Señaló hacia la puerta que comunicaba con el Laboratorio 2, el del cartel de «No pasar».

—Allí no pueden entrar las visitas. Tenemos una política de confidencialidad muy estricta. Es parte del acuerdo con mis inversores.

—Entiendo —dijo Timothy, pero no se movió. Quería quedarse y ver trabajar al doctor Ho.

—Puede dejada conmigo. El proceso durará un poco. Antes de que se dé cuenta, habrá recuperado a su esposa. —Se acercó al monitor del ordenador y tecleó algo. Apareció un cursor. Tecleó otra cosa. Y en la pantalla apareció una lista de nombres de archivos.

Timothy dijo:

—¿Y qué pasará con… ella? —señaló a la secretaria dormida—. Hará una copia de seguridad de su mente, ¿verdad? Así, algún día…

—Sí, claro. Por supuesto —dijo Ho. Timothy vio el esbozo de una sonrisa en la comisura de los labios del doctor—. Primero haré una copia de seguridad de su joven amiga —explicó el doctor. Y luego grabaré la información su esposa encima. Como puede imaginarse, la cantidad de datos que hay que transferir es bastante grande. Por desgracia, la velocidad de descarga es limitada. No se trata, exactamente, de una transferencia de datos a alta velocidad. De hecho, es una de las cosas que tenemos que mejorar en el futuro, antes de poder sacar este producto al mercado.

—Entonces, ¿cuánto tardará?

—Váyase a casa, señor Van Bender. Puede que tardemos toda la noche.

—Y luego, ¿qué?

—Luego me pondré en contacto con usted. Después de eso, después de que haya restablecido a su esposa, usted y yo no tendremos más contacto. Cuando haya cumplido mi acuerdo con su mujer, nuestra relación se habrá terminado. No debe volver a ponerse en contacto conmigo nunca más. ¿Lo ha entendido?

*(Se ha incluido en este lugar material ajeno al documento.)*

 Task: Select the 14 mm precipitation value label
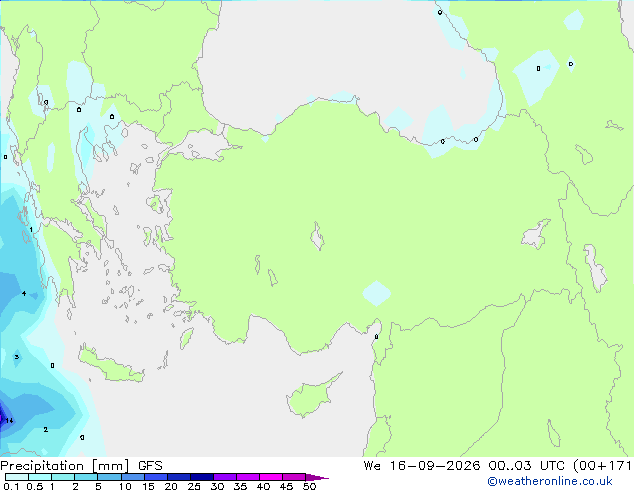(9, 420)
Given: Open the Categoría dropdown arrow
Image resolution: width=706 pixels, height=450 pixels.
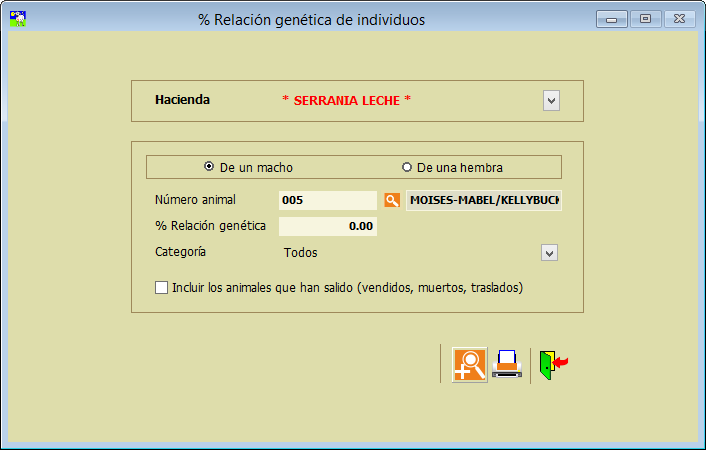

Timothy miró la puerta que había al fondo del laboratorio, la del cartel. Quería abrirla y ver qué había dentro, ver el proceso, estar presente cuando Ho grabara la mente de Katherine en el cuerpo de Tricia.

—Pero, doctor, quizá debería…

Desde el suelo, Tricia se movió.

—¿Timothy?

—Debe marcharse ahora mismo —dijo Ho—. Tengo que empezar.

Timothy asintió. Se giró, pero se detuvo.

El doctor Ho lo miró.

Timothy quería decirle que tuviera cuidado, que fuera cuidadoso con su mujer, y con Tricia, que intentara no cometer errores; pero luego lo pensó y se dio cuenta de que esa noche, en la que había drogado a una joven hasta dejarla inconsciente, había arrastrado su cuerpo hasta un laboratorio y le había pedido a un doctor que borrara su cerebro y que, en su lugar, grabara el de su esposa muerta, quizás ya había pasado el momento de ser cuidadoso y amable.